新型コロナウイルス感染拡大の影響によって収入が減少したり、また働き方の変化などを背景として、副業としての農業を希望する人が増えているようです。
ある調査によれば、農業で働きたいと希望している人は、今年1月までの1年間で昨年からおよそ10倍にまで急増しています。
農業希望者の多くは若年層・都市部在住者
調査を実施したのは大手人材情報会社のマイナビ社です。調査対象の5割が20代~30代の若年層で、また東京や大阪などの都市部に住む人が目立っています。
農業を希望する主な理由として、同社では、新型コロナウイルスの影響で収入が減少したり、テレワーク・リモートワークが定着して働く場所にこだわらず仕事ができるようになった背景があるとみています。
また、去年農林水産省が開催した農業の仕事を紹介するイベントでも、参加者が前年比で4割増加するなど、農業で働きたいという人が増えている状況です。
農家と就農希望者をつなぐイベントが人気
同社によれば、東京や大阪などで定期的に開催している、各地の農家と就農希望者を結びつけるイベントに、去年から多くの人が訪れるようになったようです。
東京在住のシステムエンジニア(20代男性)は、新型コロナの影響で毎日リモートワークとなり、働く場所にこだわる必要がなくなったため、副業で農業の仕事を探しに来訪したと語っています。
副業やダブルワークが増加している中、まずは農業を試してみるという意味からも、農業が注目されているようです。
副業としての農業ニーズ
新型コロナウイルス感染拡大の影響で収入が大幅に減ったことで、農業を副業として始めた人もいます。
前橋市在住のパート従業員(50代女性)は、午前中は副業として、自宅近くの農園でもパートとして働いています。

## 保存データ
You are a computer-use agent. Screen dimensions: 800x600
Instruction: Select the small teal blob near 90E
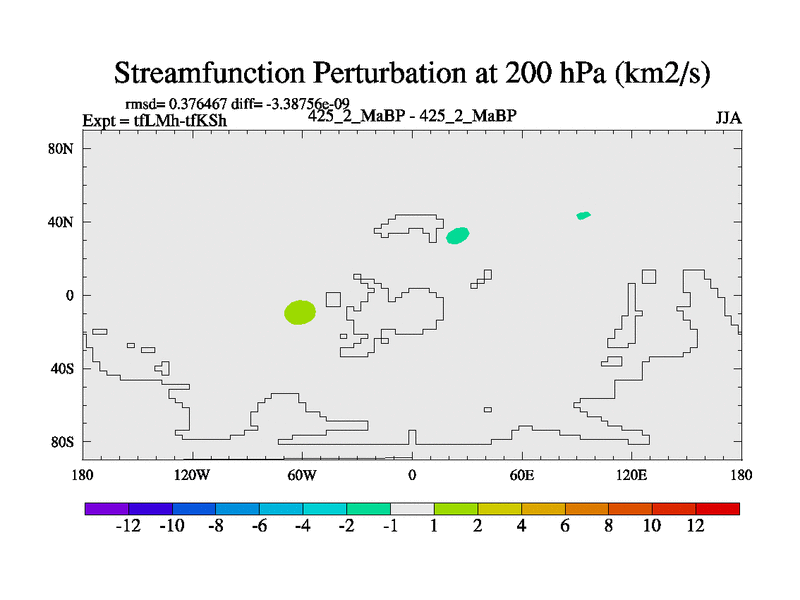(583, 215)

## 練習問題
**1.** 農業の副業についての文章を読んで、次の問いに答えてください。
(a) 農業で働きたい人についての調査を実施したのは、どの会社ですか。
(b) 去年農林水産省が開催したイベントでは、参加者が前年比でどれだけ増えましたか。
(c) 前橋市在住のパート従業員は、何代の女性ですか。
**2.** 農業の副業についての文章のうち、「農家と就農希望者をつなぐイベントが人気」から「副業として始めた人もいます。」までを、両端を含めてそのまま書き写してください。
**3.** 農業の副業についての文章を、最後の文の後から続けて書いてください。
データの行は、どの問いにも必要ありません。

## 各問の解答
**1.**
(a) マイナビ社
(b) 4割増加しました。
(c) 50代

**2.**
農家と就農希望者をつなぐイベントが人気
同社によれば、東京や大阪などで定期的に開催している、各地の農家と就農希望者を結びつけるイベントに、去年から多くの人が訪れるようになったようです。
東京在住のシステムエンジニア(20代男性)は、新型コロナの影響で毎日リモートワークとなり、働く場所にこだわる必要がなくなったため、副業で農業の仕事を探しに来訪したと語っています。
副業やダブルワークが増加している中、まずは農業を試してみるという意味からも、農業が注目されているようです。
副業としての農業ニーズ
新型コロナウイルス感染拡大の影響で収入が大幅に減ったことで、農業を副業として始めた人もいます。

**3.**
両方を併せた収入で生計を維持しており、農業の経験初めてだったものの、働くことが楽しいと感じており、今後も副業として農業を続けていきたいと語っています。
一方、農園側も、収穫期の人手不足の解消などにつながり、助かっている状況のようです。
農業法人も人材育成に注力
こうした動向を踏まえ、農業分野での人材育成に注力している農業法人があります。
山梨県中央市にある農業法人・サラダボウルは、各地で農場を運営し、生産したトマトなどの新鮮な野菜を首都圏のスーパーなどに出荷しています。
同社では、長く勤めてもらうための人材育成に力を入れており、中途採用者に対してはこれまで各自が培った仕事の知識や経験などを、可能な限り活用できる工夫をしています。
定期的に社長や上司との面談の場を設定し、仕事への不安や将来の希望、農業との関わり方などについて意見交換するなど、様々な取り組みを通じて、離職者も減りました。
まとめ
副業で農業を希望する人が増加することで、高齢化や担い手不足といったさまざまな問題が深刻化している農家にとっても、大きな相乗効果が期待されます。
副業という多様な働き方を認めながら、本格的に農業現場に人材を受け入れる取組みに注目したいものです。